Into a world of magic


Oz: The Great and Powerful (PG) 130 mins ——————–

Sam Raimi probably set out to produce an ambitious, cutting-edge prequel to the Wizard of Oz, but instead Oz: The Great and Powerful offers something of a return to classic Disney storytelling values, and that’s no bad thing.

There’s already plenty of negative online chatter about Raimi’s arguably excessive use of CGI animation and other fripperies, but you should ignore that and look at how Oz does the basics, and does them well. The usual pitfalls are sidestepped – the humour is subtle and doesn’t distract from the plotting, there are no belaboured life lessons, it’s well-paced and tells a genuine story. Six decades on from Sleeping Beauty and Cinderella, and compared to the underwhelming rash of fairytale re-imaginings (there were two “modernisations” of Sleeping Beauty in 2012), Oz stands up rather well.

It will, of course, be harshly marked against the original, and there’s still a lot of love for Judy Garland, the Tin Man and the Cowardly Lion, but it actually took my 11-year-old until the final scenes to realise that this served as a prequel to all of that. That’s another tick for Oz and Raimi, for being sensible and respectful enough to downplay the link as much as possible, and to stand alone as a tale.

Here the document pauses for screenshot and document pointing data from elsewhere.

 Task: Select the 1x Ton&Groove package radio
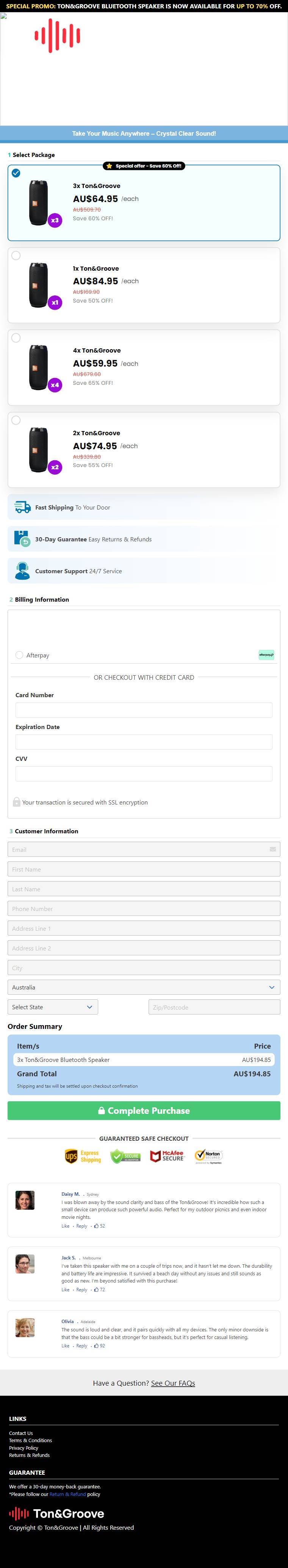tap(16, 256)
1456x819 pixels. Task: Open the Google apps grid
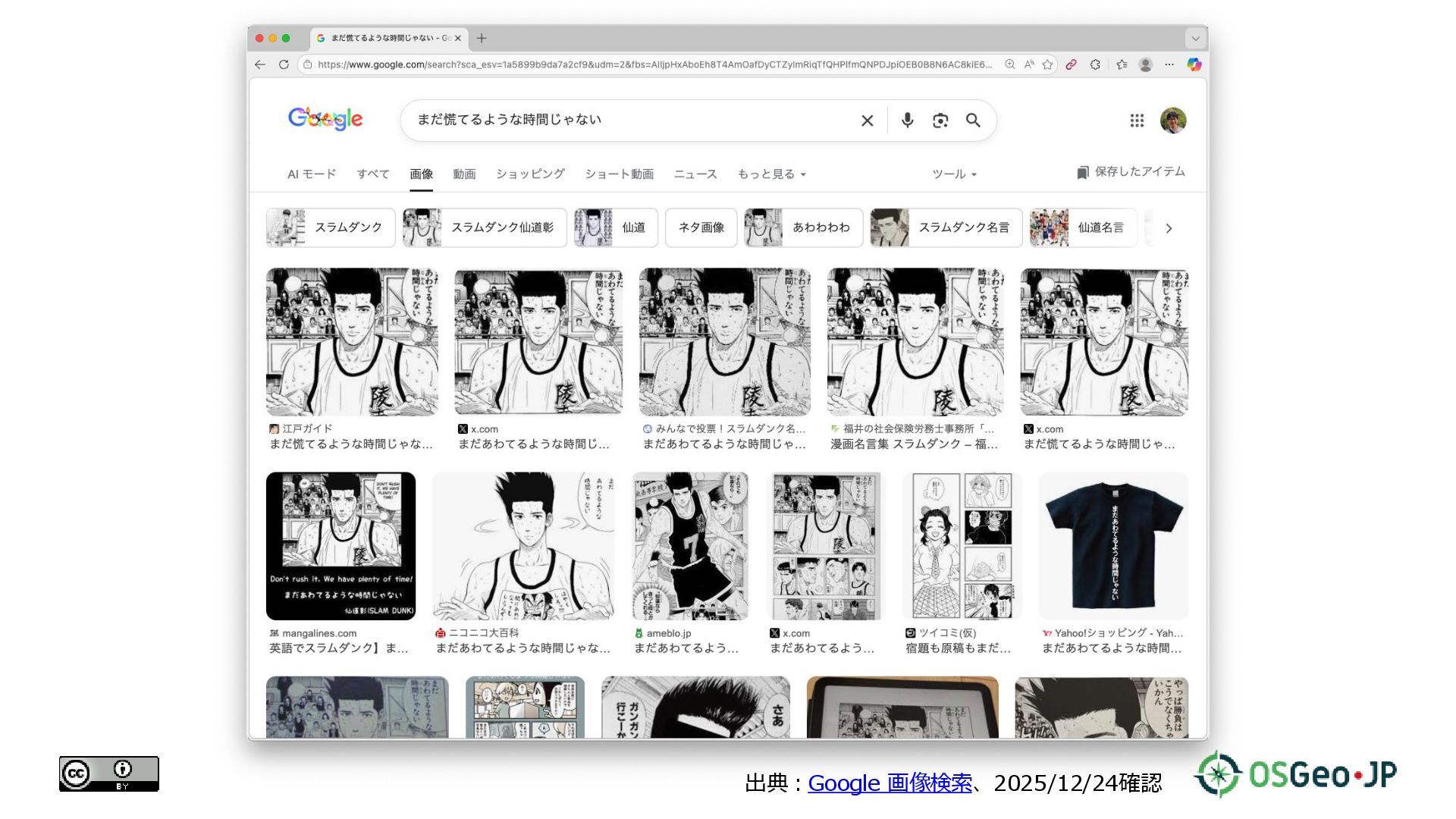1137,121
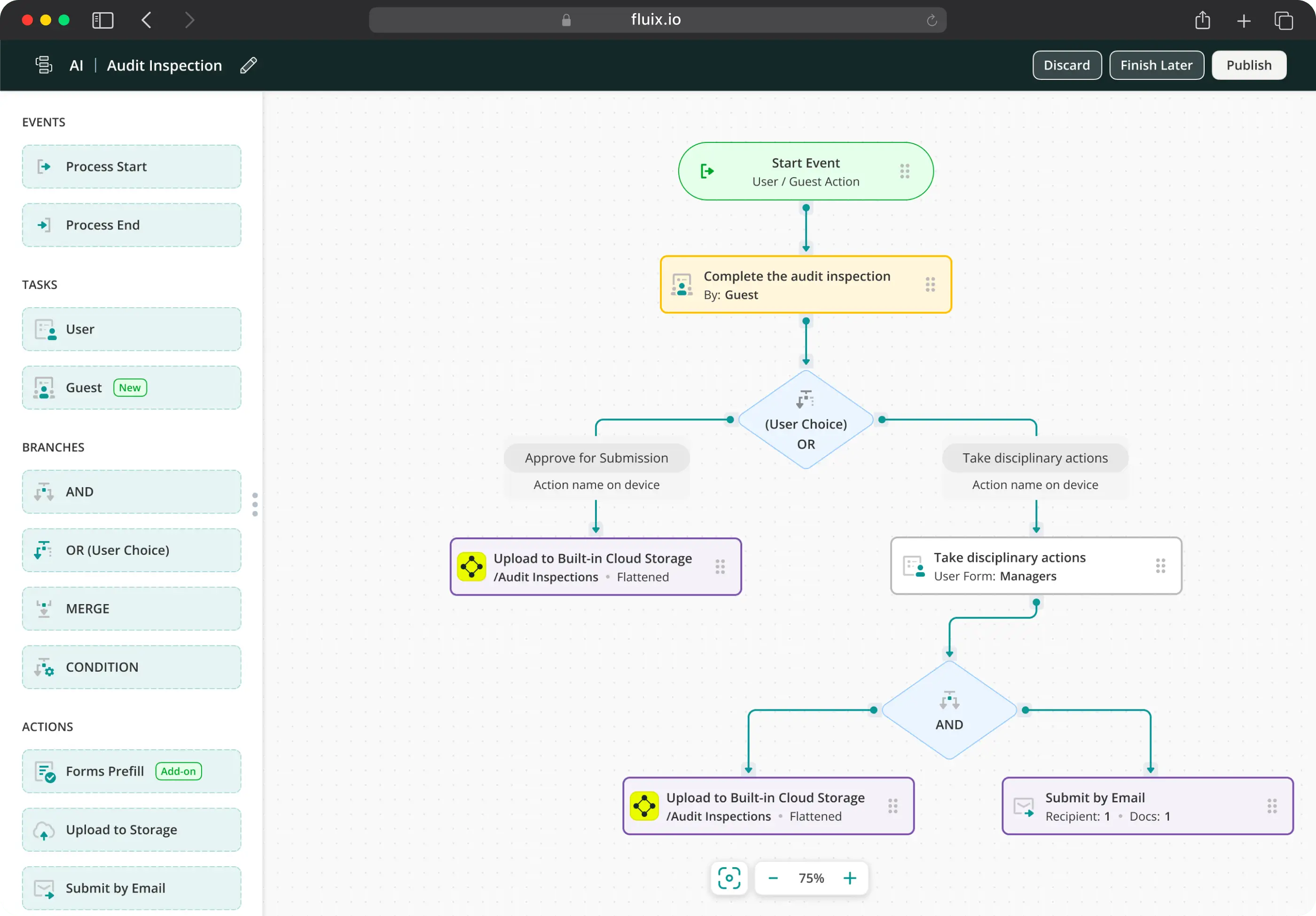Click the Discard button
Image resolution: width=1316 pixels, height=916 pixels.
pyautogui.click(x=1066, y=65)
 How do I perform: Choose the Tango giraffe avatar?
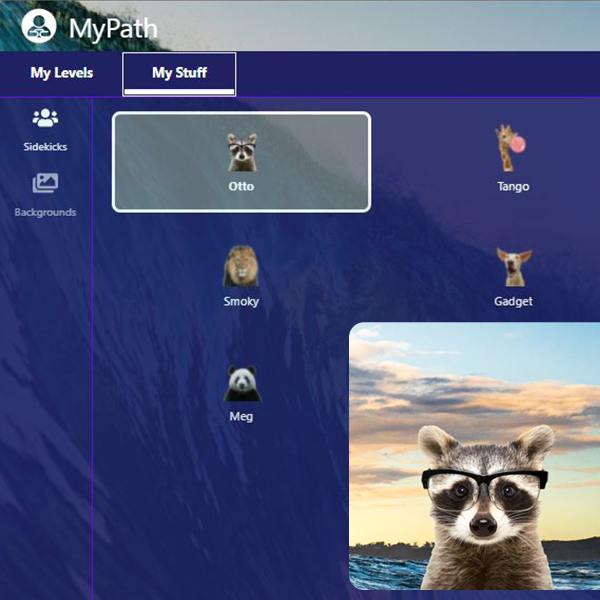coord(512,149)
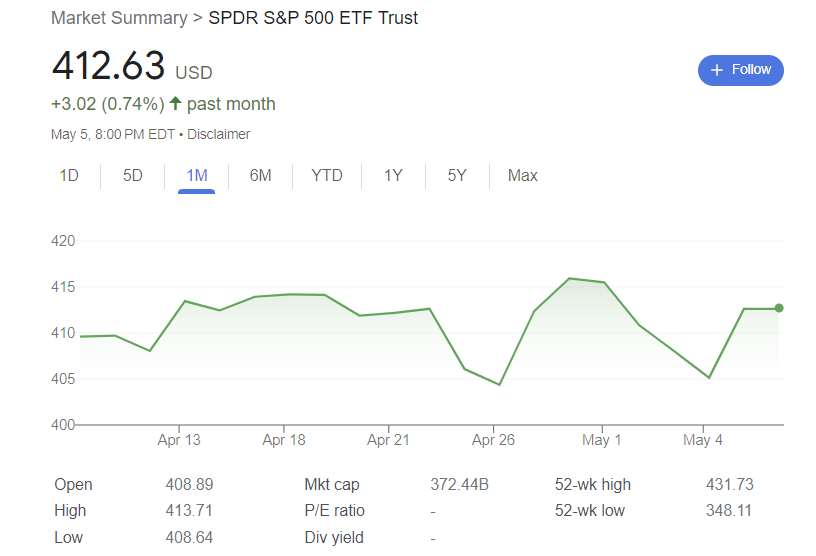Screen dimensions: 816x556
Task: Click the Apr 13 date label on chart
Action: (179, 440)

It begins with Kansas carnival magician Oscar Diggs being seized by a twister, deposited in Oz, and hailed as the nation’s saviour against an evil witch, but things swiftly become much more complicated when Oscar realises there’s more than one witch.

The casting is solid, with the three female leads – Rachel Weisz, Mila Kunis and Michelle Williams – as the trio of witches, all uniformly good.

James Franco hams it up shamelessly, but effectively in the title role, and Zach Braff does well as Franco’s winged monkey companion.

And I didn’t mind the CGI, because it was smartly used, not least to conjure up the evil force’s flying baboons, which will terrify younger viewers, but offered the appropriate amount of menace in the inevitable good versus evil battle. It gives nothing away to tell you that, in keeping with tradition, Oscar undergoes the usual transformation from shiftless charlatan to doughty moralist, but the manner of his transition is cleverly done, and everything culminates in a stunning finale.